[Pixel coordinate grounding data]
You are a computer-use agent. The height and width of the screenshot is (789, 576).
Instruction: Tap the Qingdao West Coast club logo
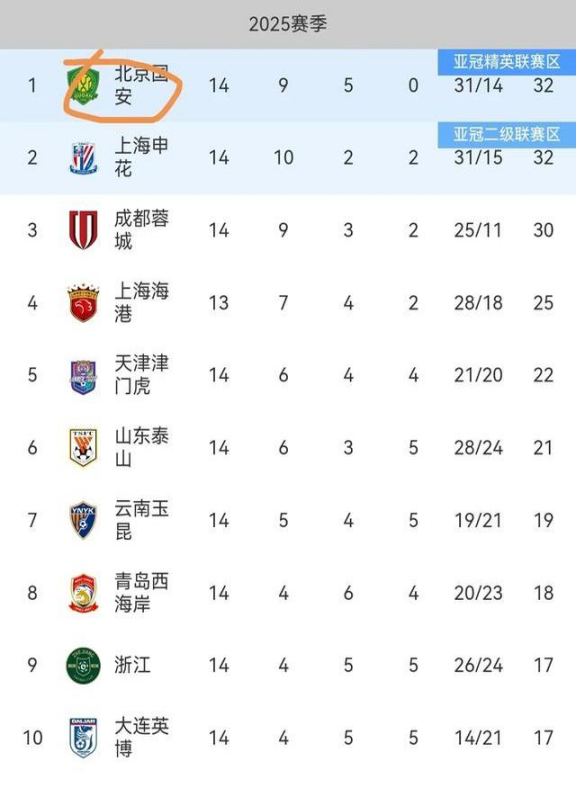pyautogui.click(x=83, y=593)
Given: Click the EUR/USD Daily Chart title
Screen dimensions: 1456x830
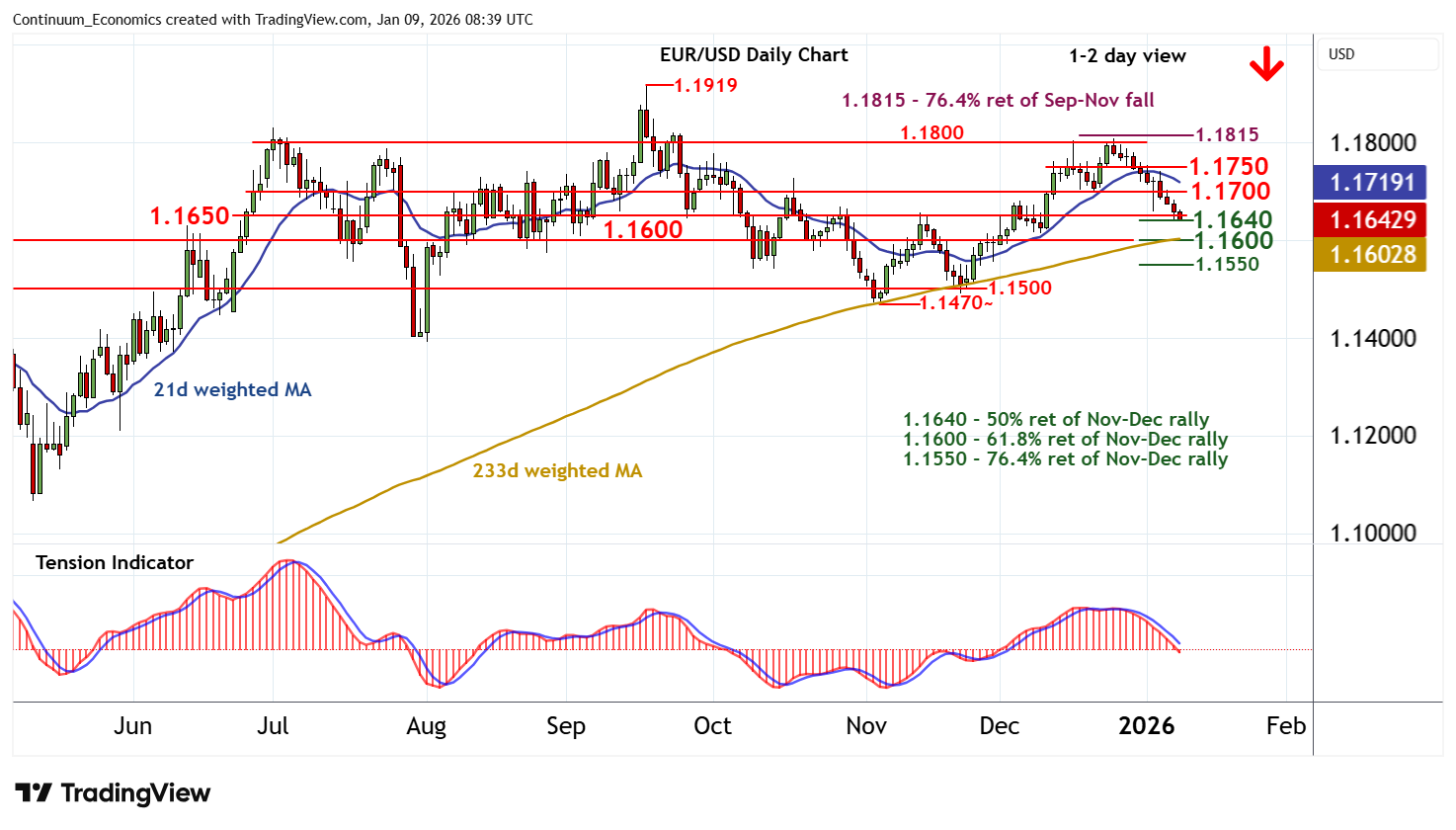Looking at the screenshot, I should point(754,55).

[Problem details]: The entries are to be copied exactly, and each image is to be omitted.

[Reply to the task]:
You are a computer-use agent. The height and width of the screenshot is (789, 576).
Instruction: Tap the Qingdao West Coast club logo
pyautogui.click(x=83, y=593)
Given: Click the EUR/USD Daily Chart title
Screen dimensions: 1456x830
Looking at the screenshot, I should point(754,55).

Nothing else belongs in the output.